A randomized placebo controlled double blind trial of augmentation of clozapine with risperidone

Abstract

Incomplete or partial improvement of symptoms following treatment with clozapine is not infrequent in chronic schizophrenia. Commonly, patients are prescribed an additional antipsychotic medication, although there is little evidence from controlled studies of the efficacy of this practice. We performed a placebo controlled study of risperidone augmentation of partial response to clozapine in schizophrenia. Subjects were required to be treated with clozapine at a stable dose of 400 mg or more for at least 12 weeks prior to screening. Concurrent psychotropic medications were discontinued at least 2 weeks prior to study entry. At baseline (on clozapine), the total PANSS score was 97.1 (n=69), and following one week of placebo augmentation run-in the total PANSS score was 99.6. Subjects were randomized to continuation of clozapine+placebo, or to clozapine+risperidone 3.0 mg for 8 weeks. Clozapine doses were unchanged. The study completion rate was 94% (n=65).
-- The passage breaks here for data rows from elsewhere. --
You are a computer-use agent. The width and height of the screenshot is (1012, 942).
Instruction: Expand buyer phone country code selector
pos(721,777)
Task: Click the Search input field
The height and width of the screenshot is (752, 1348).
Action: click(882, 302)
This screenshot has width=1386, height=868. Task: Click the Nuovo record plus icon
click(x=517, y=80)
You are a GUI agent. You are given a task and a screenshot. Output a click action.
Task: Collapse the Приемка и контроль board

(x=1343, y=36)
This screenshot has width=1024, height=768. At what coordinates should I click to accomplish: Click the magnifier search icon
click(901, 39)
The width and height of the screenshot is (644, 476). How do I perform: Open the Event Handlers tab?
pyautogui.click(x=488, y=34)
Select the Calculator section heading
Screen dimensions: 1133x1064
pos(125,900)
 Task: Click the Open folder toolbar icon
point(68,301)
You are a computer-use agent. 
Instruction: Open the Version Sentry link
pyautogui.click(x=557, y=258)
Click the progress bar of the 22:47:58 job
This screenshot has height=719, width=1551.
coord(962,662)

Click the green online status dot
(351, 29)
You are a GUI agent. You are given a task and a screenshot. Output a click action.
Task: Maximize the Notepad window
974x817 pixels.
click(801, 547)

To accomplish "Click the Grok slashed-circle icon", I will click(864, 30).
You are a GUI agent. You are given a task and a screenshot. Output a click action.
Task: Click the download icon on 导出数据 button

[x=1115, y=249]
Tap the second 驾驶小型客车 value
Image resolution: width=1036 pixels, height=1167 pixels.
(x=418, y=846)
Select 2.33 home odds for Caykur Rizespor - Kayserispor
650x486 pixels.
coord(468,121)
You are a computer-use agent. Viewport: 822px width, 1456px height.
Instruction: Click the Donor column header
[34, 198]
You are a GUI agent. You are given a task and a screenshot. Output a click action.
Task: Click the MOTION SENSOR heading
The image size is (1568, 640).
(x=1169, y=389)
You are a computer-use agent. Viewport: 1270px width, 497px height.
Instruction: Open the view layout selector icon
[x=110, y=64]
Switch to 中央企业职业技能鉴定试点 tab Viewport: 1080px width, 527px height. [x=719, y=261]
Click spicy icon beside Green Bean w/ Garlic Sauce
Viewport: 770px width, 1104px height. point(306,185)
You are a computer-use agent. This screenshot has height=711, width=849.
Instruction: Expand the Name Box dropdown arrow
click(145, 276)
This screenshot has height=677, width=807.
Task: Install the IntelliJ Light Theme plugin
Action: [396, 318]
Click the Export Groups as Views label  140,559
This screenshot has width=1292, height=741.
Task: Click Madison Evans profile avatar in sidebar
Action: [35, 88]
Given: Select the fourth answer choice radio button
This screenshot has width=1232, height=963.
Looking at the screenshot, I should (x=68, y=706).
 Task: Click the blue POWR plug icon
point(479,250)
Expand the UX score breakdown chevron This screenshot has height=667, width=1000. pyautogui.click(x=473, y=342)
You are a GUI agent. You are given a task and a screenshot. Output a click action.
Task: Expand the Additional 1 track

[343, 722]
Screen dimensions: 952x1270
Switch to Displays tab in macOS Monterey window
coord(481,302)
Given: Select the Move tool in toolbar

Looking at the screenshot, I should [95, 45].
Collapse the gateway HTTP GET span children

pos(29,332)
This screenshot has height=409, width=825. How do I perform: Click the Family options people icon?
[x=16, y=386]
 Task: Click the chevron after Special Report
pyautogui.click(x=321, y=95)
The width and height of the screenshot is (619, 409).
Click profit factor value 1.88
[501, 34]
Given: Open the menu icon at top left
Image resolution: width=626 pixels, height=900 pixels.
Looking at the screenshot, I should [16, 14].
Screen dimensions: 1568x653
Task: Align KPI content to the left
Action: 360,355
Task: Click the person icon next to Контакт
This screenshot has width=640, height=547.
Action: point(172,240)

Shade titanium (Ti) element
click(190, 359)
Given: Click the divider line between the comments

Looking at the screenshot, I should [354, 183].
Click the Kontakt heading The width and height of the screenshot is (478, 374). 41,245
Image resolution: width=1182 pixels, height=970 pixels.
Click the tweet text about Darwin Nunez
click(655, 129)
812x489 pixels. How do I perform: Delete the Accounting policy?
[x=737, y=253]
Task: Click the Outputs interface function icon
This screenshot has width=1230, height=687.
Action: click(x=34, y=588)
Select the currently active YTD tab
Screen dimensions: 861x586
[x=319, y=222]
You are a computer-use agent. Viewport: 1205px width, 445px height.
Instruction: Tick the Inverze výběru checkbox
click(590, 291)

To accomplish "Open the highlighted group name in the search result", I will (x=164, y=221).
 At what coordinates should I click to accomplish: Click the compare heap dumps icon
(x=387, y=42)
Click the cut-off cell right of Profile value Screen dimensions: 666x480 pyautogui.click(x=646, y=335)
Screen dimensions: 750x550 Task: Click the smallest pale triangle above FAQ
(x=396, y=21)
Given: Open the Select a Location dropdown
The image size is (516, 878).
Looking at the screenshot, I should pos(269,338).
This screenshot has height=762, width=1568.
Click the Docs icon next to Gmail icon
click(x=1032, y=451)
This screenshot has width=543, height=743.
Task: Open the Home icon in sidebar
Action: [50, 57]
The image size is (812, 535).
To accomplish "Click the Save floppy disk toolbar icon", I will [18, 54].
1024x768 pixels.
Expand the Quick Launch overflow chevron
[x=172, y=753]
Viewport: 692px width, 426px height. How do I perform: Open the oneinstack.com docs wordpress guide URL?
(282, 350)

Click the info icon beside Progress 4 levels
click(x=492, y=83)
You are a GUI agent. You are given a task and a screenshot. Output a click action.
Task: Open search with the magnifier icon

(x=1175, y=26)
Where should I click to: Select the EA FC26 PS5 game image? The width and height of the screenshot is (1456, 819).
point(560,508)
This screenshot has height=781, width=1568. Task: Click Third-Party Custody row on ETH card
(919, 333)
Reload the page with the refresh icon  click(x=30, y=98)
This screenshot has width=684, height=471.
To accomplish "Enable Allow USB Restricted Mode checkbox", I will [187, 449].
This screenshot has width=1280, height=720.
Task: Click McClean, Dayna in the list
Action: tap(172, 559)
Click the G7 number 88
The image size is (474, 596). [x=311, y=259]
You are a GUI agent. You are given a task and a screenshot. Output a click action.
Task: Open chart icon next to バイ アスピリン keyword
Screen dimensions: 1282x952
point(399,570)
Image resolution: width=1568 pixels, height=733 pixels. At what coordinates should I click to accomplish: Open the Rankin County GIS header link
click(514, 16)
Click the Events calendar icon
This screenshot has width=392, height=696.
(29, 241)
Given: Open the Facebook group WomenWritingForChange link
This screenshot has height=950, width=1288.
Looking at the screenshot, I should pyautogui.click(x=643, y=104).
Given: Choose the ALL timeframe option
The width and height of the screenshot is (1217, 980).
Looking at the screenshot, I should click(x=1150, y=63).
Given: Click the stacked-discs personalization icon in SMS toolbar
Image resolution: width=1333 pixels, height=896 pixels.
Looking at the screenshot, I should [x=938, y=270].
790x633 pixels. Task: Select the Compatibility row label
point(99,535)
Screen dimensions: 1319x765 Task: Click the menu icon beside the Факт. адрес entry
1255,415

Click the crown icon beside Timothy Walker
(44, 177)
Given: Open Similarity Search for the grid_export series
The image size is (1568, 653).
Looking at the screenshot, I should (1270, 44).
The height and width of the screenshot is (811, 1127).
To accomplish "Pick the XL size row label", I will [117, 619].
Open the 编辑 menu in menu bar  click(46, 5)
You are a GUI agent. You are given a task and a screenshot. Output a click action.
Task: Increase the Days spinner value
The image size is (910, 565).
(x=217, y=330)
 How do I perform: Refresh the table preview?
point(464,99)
Using a last observation carried forward approach, the total PANSS score at the end of the double blind phase was 87.7- there were no statistically significant differences between the placebo- and the risperidone augmentation groups. According to a 20% decline in total PANSS score approach to categorize subjects as responders, the rates of response were 26% (n=9/35) in the placebo augmentation group, and 18% (6/34) in the risperidone augmentation group. Addition of the requirement of a CGI score of 3 or less to define treatment response resulted in a rate of 11% (4/35) in the placebo augmentation group, and 3% (1/34) in the risperidone augmentation group. Addition of risperidone to clozapine does not appear to offer significant advantages in reducing the symptoms of schizophrenia in patients with poor or incomplete response to clozapine alone. Supported by the Stanley Medical Research Institute.